[Collected data]

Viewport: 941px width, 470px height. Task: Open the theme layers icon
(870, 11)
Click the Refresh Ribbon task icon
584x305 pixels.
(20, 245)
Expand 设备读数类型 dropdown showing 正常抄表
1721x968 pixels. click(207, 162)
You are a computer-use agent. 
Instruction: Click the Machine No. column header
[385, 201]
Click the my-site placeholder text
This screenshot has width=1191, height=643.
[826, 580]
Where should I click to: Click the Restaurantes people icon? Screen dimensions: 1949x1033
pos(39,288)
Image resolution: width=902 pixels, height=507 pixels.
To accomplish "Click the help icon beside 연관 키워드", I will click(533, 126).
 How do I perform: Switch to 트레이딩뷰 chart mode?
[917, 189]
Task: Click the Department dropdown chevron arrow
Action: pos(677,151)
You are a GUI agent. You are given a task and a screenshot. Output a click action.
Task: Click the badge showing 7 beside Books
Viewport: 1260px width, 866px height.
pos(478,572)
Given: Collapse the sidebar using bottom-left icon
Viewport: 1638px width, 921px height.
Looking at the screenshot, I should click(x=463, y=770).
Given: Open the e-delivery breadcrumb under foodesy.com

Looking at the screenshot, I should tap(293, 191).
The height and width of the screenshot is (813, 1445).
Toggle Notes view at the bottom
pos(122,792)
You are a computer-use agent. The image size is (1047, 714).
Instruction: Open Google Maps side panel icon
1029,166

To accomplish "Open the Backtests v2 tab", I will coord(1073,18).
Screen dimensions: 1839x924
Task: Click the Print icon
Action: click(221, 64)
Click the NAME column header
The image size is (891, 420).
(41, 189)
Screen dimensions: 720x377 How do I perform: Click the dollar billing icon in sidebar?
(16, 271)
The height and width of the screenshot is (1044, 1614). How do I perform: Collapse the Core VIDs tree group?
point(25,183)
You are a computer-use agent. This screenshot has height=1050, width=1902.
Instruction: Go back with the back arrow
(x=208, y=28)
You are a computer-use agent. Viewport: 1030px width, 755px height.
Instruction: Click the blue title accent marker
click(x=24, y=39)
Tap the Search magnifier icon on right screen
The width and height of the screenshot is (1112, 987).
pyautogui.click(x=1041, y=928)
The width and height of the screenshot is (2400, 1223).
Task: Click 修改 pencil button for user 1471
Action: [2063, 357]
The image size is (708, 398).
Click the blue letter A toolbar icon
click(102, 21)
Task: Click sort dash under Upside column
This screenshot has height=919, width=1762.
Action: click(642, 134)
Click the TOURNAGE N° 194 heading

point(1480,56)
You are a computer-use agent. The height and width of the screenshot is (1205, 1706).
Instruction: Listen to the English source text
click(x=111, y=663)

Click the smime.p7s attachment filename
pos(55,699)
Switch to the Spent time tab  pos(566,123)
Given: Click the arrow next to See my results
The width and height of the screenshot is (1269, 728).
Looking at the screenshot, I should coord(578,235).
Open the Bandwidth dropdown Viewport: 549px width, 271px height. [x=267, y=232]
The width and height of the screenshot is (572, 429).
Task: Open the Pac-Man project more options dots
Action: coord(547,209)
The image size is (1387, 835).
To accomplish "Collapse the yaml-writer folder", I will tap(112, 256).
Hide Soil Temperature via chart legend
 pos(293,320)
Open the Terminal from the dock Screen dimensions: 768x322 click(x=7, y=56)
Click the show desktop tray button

## Task description
Print all of the entries exactly as they appear.

## Completed task
Viewport: 941px width, 470px height. Task: Open the theme layers icon
(870, 11)
Click the Refresh Ribbon task icon
584x305 pixels.
(20, 245)
Expand 设备读数类型 dropdown showing 正常抄表
1721x968 pixels. click(207, 162)
You are a computer-use agent. 
Instruction: Click the Machine No. column header
[385, 201]
Click the my-site placeholder text
This screenshot has width=1191, height=643.
[826, 580]
Where should I click to: Click the Restaurantes people icon? Screen dimensions: 1949x1033
pos(39,288)
Image resolution: width=902 pixels, height=507 pixels.
To accomplish "Click the help icon beside 연관 키워드", I will click(533, 126).
 How do I perform: Switch to 트레이딩뷰 chart mode?
[917, 189]
Task: Click the Department dropdown chevron arrow
Action: pos(677,151)
You are a GUI agent. You are given a task and a screenshot. Output a click action.
Task: Click the badge showing 7 beside Books
Viewport: 1260px width, 866px height.
pos(478,572)
Given: Collapse the sidebar using bottom-left icon
Viewport: 1638px width, 921px height.
Looking at the screenshot, I should click(x=463, y=770).
Given: Open the e-delivery breadcrumb under foodesy.com

Looking at the screenshot, I should tap(293, 191).
The height and width of the screenshot is (813, 1445).
Toggle Notes view at the bottom
pos(122,792)
You are a computer-use agent. The image size is (1047, 714).
Instruction: Open Google Maps side panel icon
1029,166

To accomplish "Open the Backtests v2 tab", I will coord(1073,18).
Screen dimensions: 1839x924
Task: Click the Print icon
Action: click(221, 64)
Click the NAME column header
The image size is (891, 420).
(41, 189)
Screen dimensions: 720x377 How do I perform: Click the dollar billing icon in sidebar?
(16, 271)
The height and width of the screenshot is (1044, 1614). How do I perform: Collapse the Core VIDs tree group?
point(25,183)
You are a computer-use agent. This screenshot has height=1050, width=1902.
Instruction: Go back with the back arrow
(x=208, y=28)
You are a computer-use agent. Viewport: 1030px width, 755px height.
Instruction: Click the blue title accent marker
click(x=24, y=39)
Tap the Search magnifier icon on right screen
The width and height of the screenshot is (1112, 987).
pyautogui.click(x=1041, y=928)
The width and height of the screenshot is (2400, 1223).
Task: Click 修改 pencil button for user 1471
Action: [2063, 357]
The image size is (708, 398).
Click the blue letter A toolbar icon
click(102, 21)
Task: Click sort dash under Upside column
This screenshot has height=919, width=1762.
Action: click(642, 134)
Click the TOURNAGE N° 194 heading

point(1480,56)
You are a computer-use agent. The height and width of the screenshot is (1205, 1706).
Instruction: Listen to the English source text
click(x=111, y=663)

Click the smime.p7s attachment filename
pos(55,699)
Switch to the Spent time tab  pos(566,123)
Given: Click the arrow next to See my results
The width and height of the screenshot is (1269, 728).
Looking at the screenshot, I should coord(578,235).
Open the Bandwidth dropdown Viewport: 549px width, 271px height. [x=267, y=232]
The width and height of the screenshot is (572, 429).
Task: Open the Pac-Man project more options dots
Action: coord(547,209)
The image size is (1387, 835).
To accomplish "Collapse the yaml-writer folder", I will tap(112, 256).
Hide Soil Temperature via chart legend
 pos(293,320)
Open the Terminal from the dock Screen dimensions: 768x322 click(x=7, y=56)
Click the show desktop tray button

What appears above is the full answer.